The output column is called flux_date in the raw cycles DataFrame. We rename it to flux_datetime here because WindowSelector and run_science_validation both expect that name.

from palmwtc.flux import prepare_chamber_data, calculate_flux_cycles

# Select chamber-1 columns, remove flagged rows, apply WPL correction.
chamber_df = prepare_chamber_data(flagged_df, "C1", require_h2o_for_wpl=False)

# Fit one linear regression per closed-chamber cycle.
cycles = calculate_flux_cycles(chamber_df, "Chamber 1", use_multiprocessing=False)

# Rename flux_date → flux_datetime so WindowSelector + validation both work.
cycles = cycles.rename(columns={"flux_date": "flux_datetime"})

print(f"{len(cycles)} cycles extracted")
cycles[["cycle_id", "flux_datetime", "flux_absolute", "flux_slope", "r2", "qc_flag"]].head()

2 cycles extracted

	cycle_id	flux_datetime	flux_absolute	flux_slope	r2	qc_flag
0	1	2026-03-01 00:00:00	-2.048241	-0.008361	0.510316	0
1	2	2026-03-03 12:45:00	0.044259	0.000181	0.167873	1

Step 4: Calibration window selection#

A calibration window is a consecutive span of high-quality days whose cycle data is suitable for training the XPalm digital-twin model. Not every day qualifies — a window requires enough cycles with high statistical confidence, no sensor drift, and reasonable agreement between the two chambers.

WindowSelector scores every cycle across five components:

Component	What it measures
`score_regression`	R², p-value, and NRMSE of the linear fit
`score_robustness`	Consistency across sub-windows of the cycle
`score_sensor_qc`	Fraction of good-flagged raw points inside the cycle
`score_drift`	Absence of systematic slope drift across the day
`score_cross_chamber`	Agreement between chamber 1 and chamber 2

The individual scores combine into a single cycle_confidence (0–1). A window qualifies only when enough consecutive high-confidence cycles are available (minimum 5 days by default). The one-week synthetic sample is too short to produce qualifying windows — that is the expected scientific response, not an error.

from palmwtc.windows import WindowSelector

ws = WindowSelector(cycles)

Data segment:
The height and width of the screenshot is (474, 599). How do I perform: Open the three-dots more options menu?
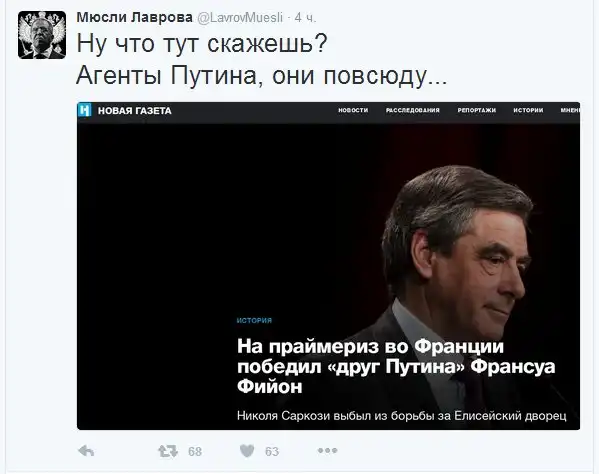pyautogui.click(x=327, y=451)
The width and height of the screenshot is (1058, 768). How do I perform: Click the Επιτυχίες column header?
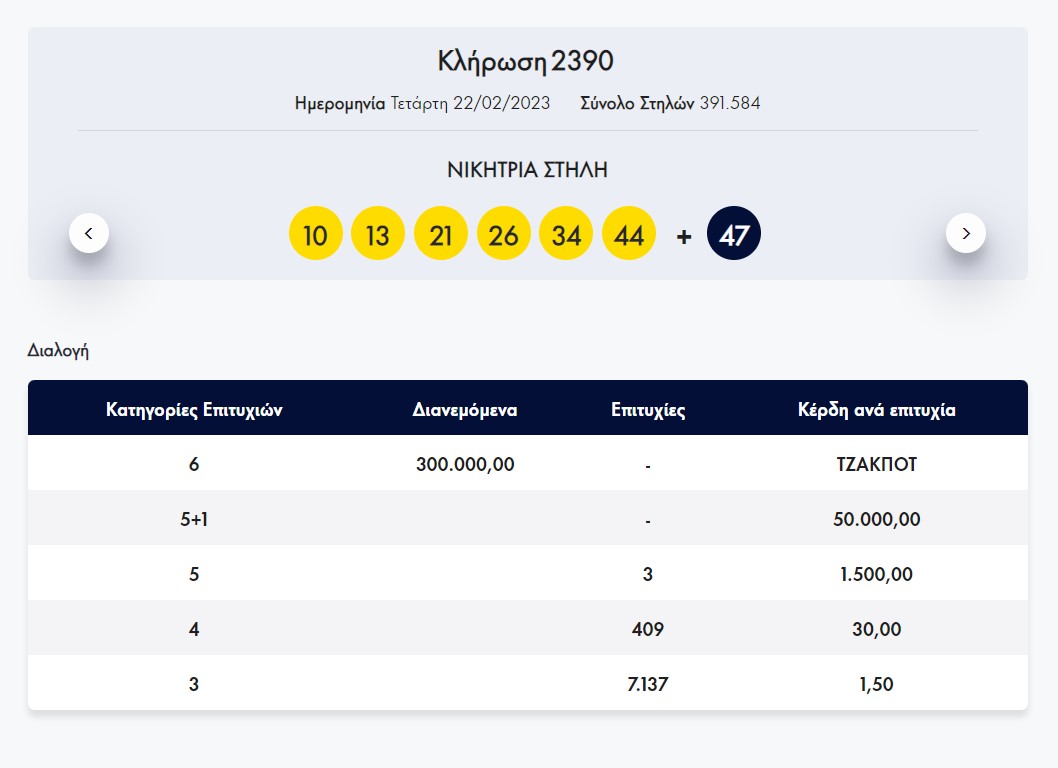click(648, 409)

Complete the following:
1) Answer from the text on flux cycles and calibration windows:
(a) What new name is given to the flux_date column?
(b) How many components does WindowSelector use to score each cycle?
(c) What is the default minimum span for a window to qualify?
2) Translate this sentence from the text on flux cycles and calibration windows into Spanish: "A calibration window is a consecutive span of high-quality days whose cycle data is suitable for training the XPalm digital-twin model."
The listing is not used in this exercise.

Results of the tasks:
1)
(a) flux_datetime
(b) Five
(c) 5 days

2) Una ventana de calibración es un intervalo consecutivo de días de alta calidad cuyos datos de ciclo son adecuados para entrenar el modelo de gemelo digital XPalm.